IV.A. Le déséquilibre entre le temps disponible pour le travail personnel et le volume de travail à réaliser : un absentéisme « stratégique »

Ces conduites d’absentéisme, habituelles et communes au plus grand nombre, se comprennent fort bien en effet lorsque l’on rappelle que le système des cours ronéotypés prend forme dans un contexte d’études qui associe à la fois un emploi du temps officiel relativement lourd si l’on englobe l’ensemble des domaines d’activités : heures de cours et heures de stages, et un important volume de travail personnel consacré, pour l’essentiel, à l’apprentissage minutieux de l’abondante matière professée.

Le temps disponible, non encadré par l’institution, pouvant être directement consacré à la réalisation du travail personnel est, dès lors qu’un étudiant assume l’ensemble de l’emploi du temps officiel, relativement peu abondant eu égard au volume de travail personnel à réaliser.
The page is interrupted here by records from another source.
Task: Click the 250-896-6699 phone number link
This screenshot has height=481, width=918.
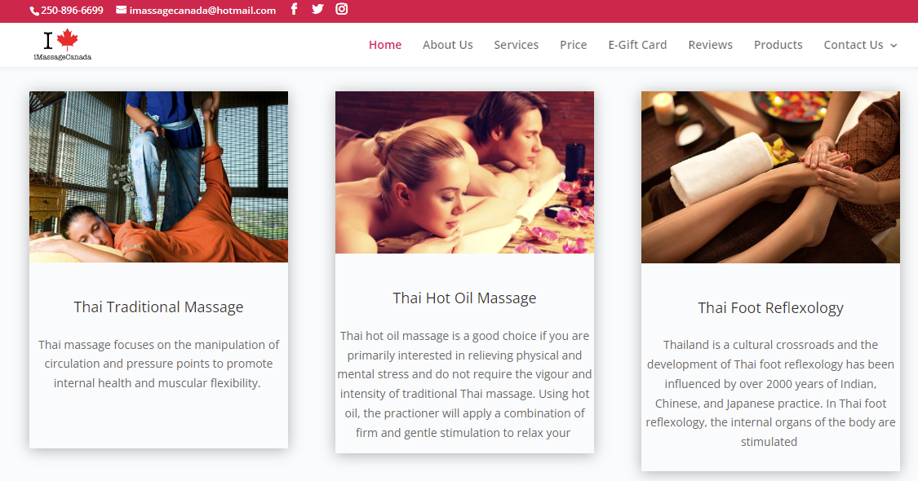Action: click(72, 11)
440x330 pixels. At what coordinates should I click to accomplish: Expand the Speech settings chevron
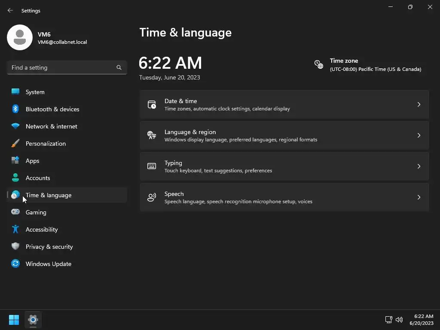click(419, 197)
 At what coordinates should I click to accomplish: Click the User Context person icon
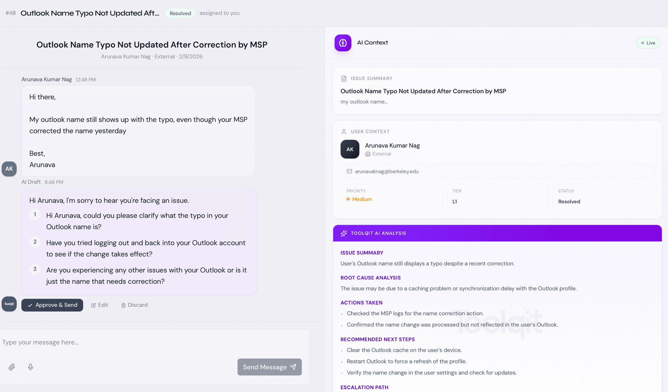tap(344, 132)
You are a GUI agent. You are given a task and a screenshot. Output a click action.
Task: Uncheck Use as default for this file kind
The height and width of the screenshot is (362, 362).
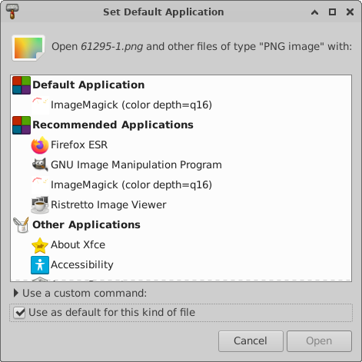19,313
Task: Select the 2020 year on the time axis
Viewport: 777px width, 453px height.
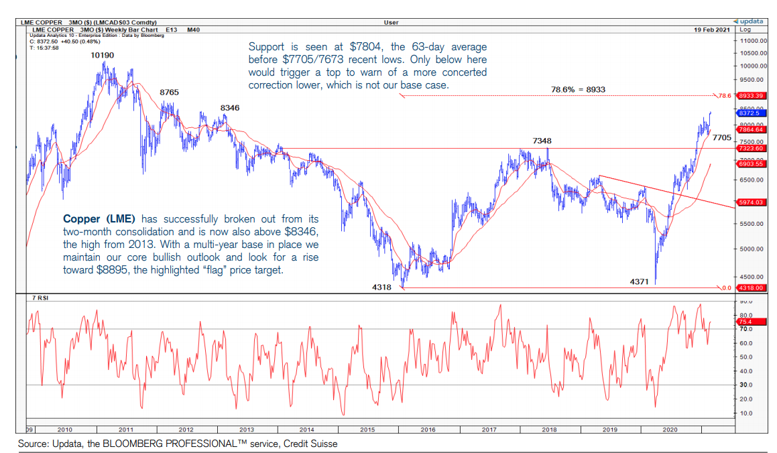Action: tap(670, 429)
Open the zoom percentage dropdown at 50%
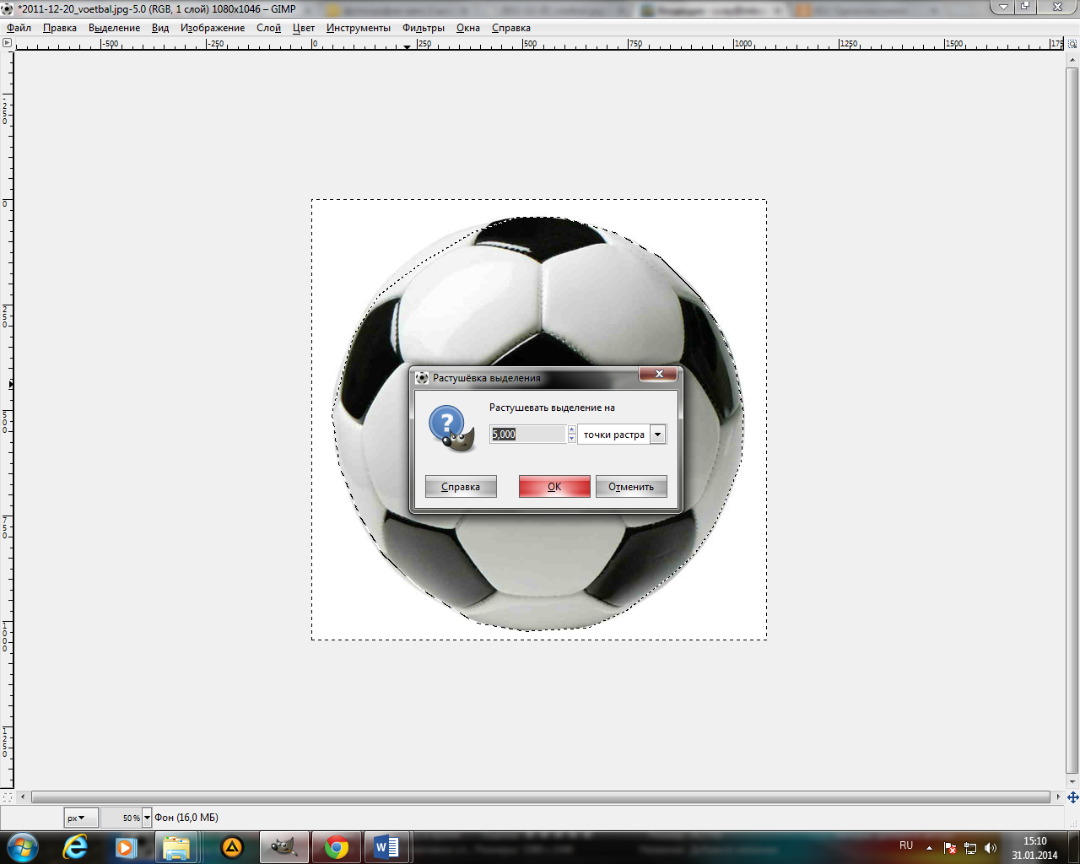 [147, 818]
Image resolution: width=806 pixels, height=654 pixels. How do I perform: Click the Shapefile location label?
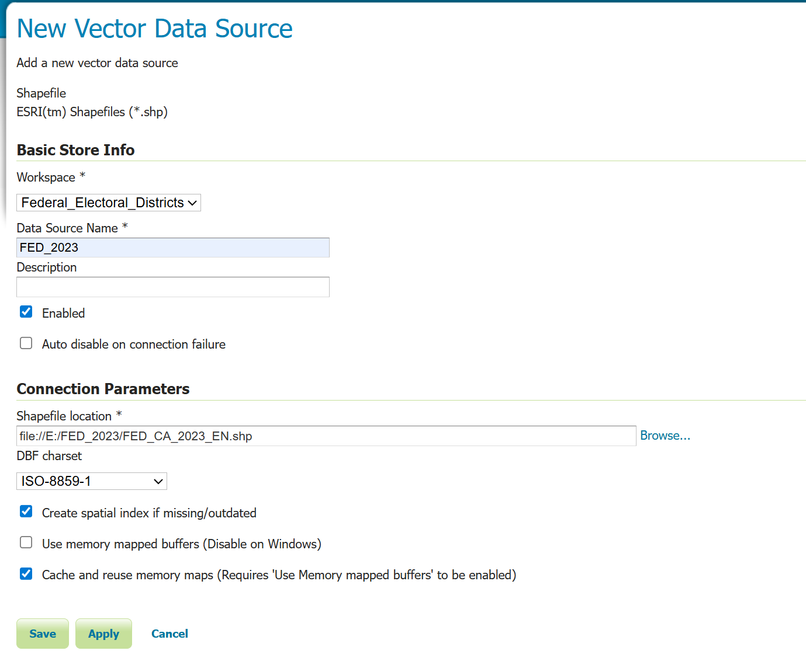tap(64, 416)
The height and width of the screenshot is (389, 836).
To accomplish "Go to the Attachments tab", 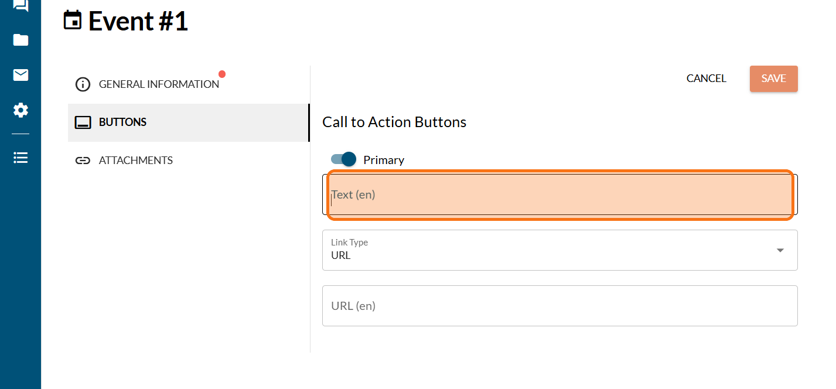I will pos(136,161).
Autrement dit, le rapport relativement déséquilibré entre d’une part le volume de travail personnel à effectuer et d’autre part le temps restant pour l’accomplir, de même que l’existence de cours ronéotypés, permettent, dans une très large mesure, de rendre compte de l’absentéisme régulier des étudiants médecins enquêtés.
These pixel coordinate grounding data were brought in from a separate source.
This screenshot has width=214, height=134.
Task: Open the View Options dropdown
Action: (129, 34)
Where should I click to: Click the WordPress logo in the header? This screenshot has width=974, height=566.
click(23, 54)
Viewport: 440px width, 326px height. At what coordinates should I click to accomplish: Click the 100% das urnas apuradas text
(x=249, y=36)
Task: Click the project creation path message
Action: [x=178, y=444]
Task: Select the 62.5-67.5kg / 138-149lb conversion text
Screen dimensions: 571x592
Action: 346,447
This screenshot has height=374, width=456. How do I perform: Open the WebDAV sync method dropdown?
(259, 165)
L’absentéisme des étudiants médecins aux cours magistraux est ainsi une pratique collectivement organisée et institutionnellement tolérée. Son organisation, cependant, fait qu’il n’a pas le même sens qu’un absentéisme “non encadré”. Car en manquant les cours, les étudiants savent qu’ils disposeront d’un support de cours dactylographié, exhaustif et fiable. Nul n’est besoin de “rattraper” les cours, par exemple en empruntant les notes d’un camarade dont on peut toujours craindre qu’elles ne soient pas prises “correctement”.
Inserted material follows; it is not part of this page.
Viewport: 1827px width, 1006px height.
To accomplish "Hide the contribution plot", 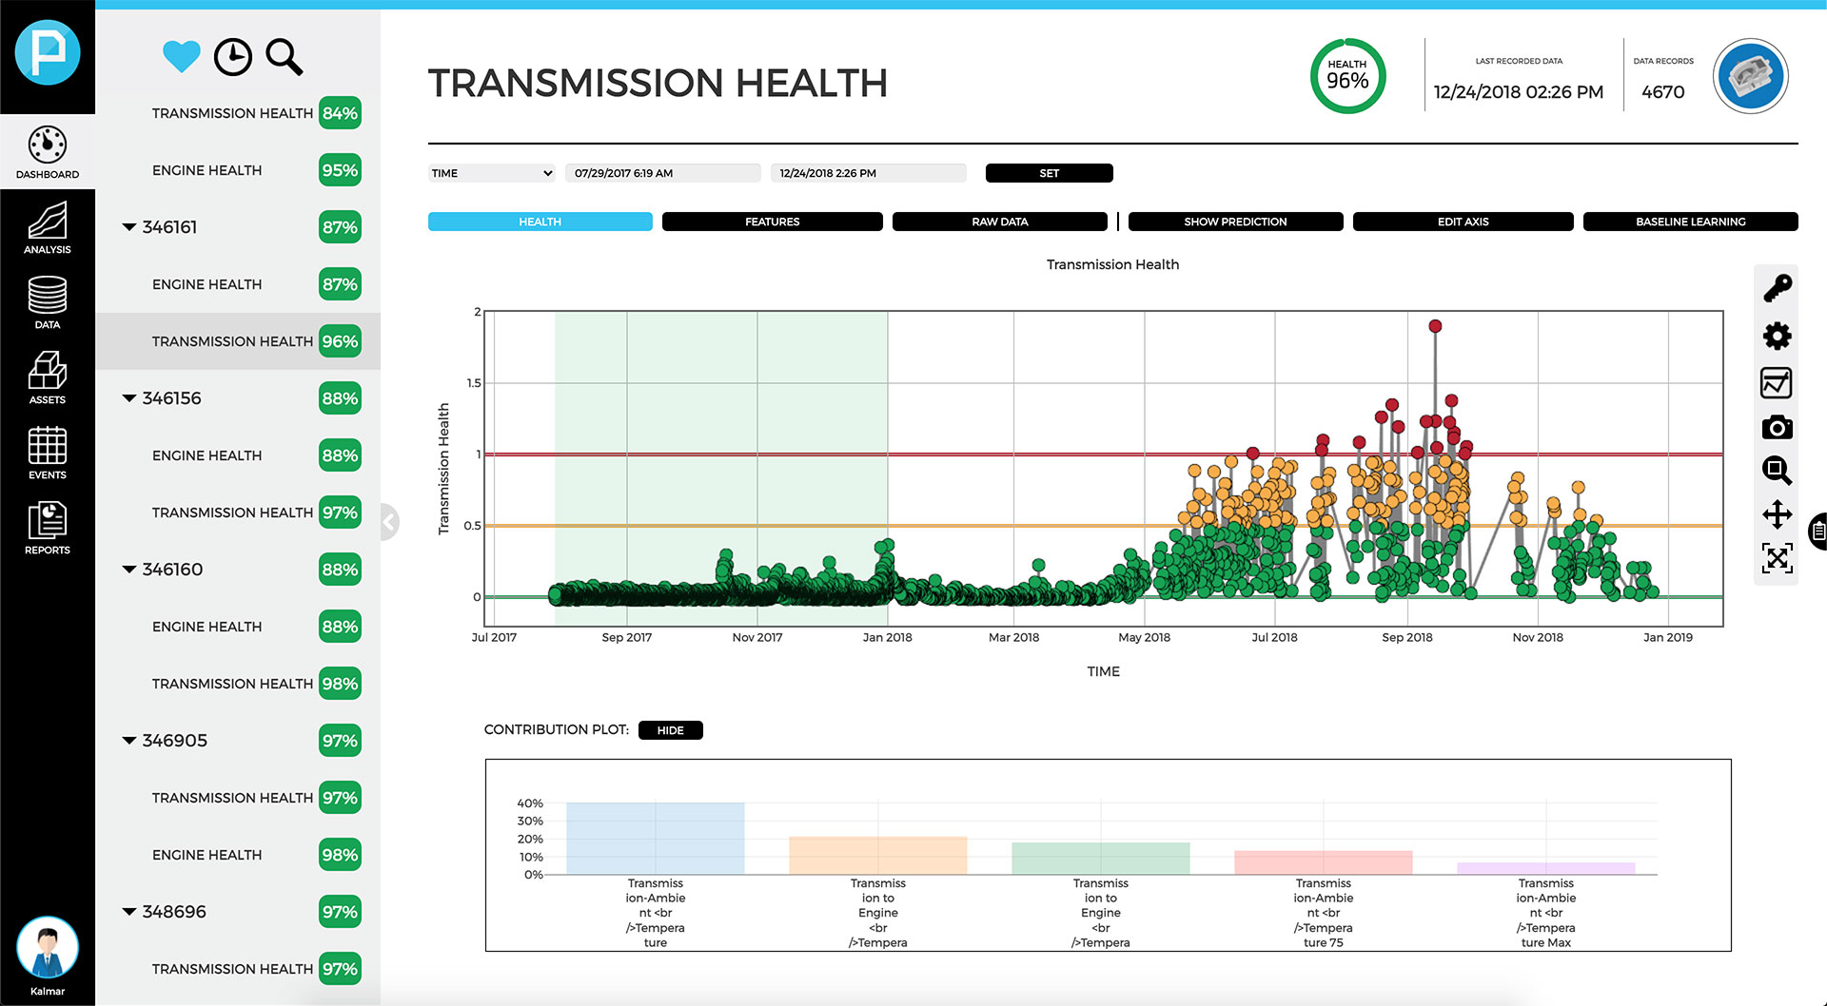I will 670,730.
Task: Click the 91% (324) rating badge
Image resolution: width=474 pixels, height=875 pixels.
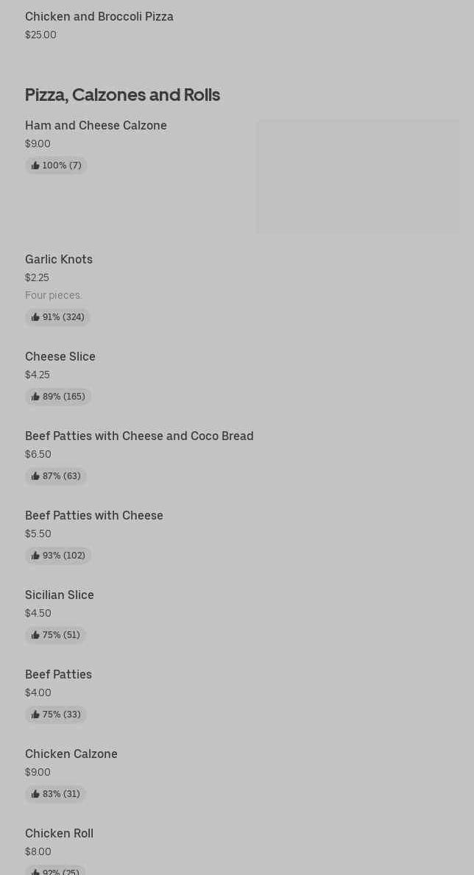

Mais il y a plus. Car le système des cours ronéotypés offre ainsi, indéniablement, aux différents étudiants de médecine qui peuvent en conséquence manquer les cours sans dommage, la possibilité d’aménager peu ou prou leur emploi du temps en fonction d’une stratégie de travail plus ou moins élaborée et définie. Celle-ci peut certes varier d’un étudiant à l’autre. Et le principe de plaisir n’est pas non plus toujours absent dans les choix de suivre ou non les différents enseignements.

Mais il reste vrai que ces étudiants font preuve, plus fréquemment qu’ailleurs et en l’occurrence qu’en sociologie, d’un esprit de “calcul” dans les raisons qui président au choix de suivre certains cours magistraux ou, au contraire de ne pas les suivre, justifiant ou argumentant ainsi, le plus souvent pour des raisons scolaires, le fait d’assister ou non à tout ou partie des enseignements non obligatoires. L’existence de cours ronéotypés et de coefficients différentiels, etc., offre indéniablement aux étudiants médecins de troisième année un ensemble de conditions pédagogiques qui autorise voire favorise la mise en oeuvre de conduites plus ou moins stratégiques s’agissant notamment du suivi des cours.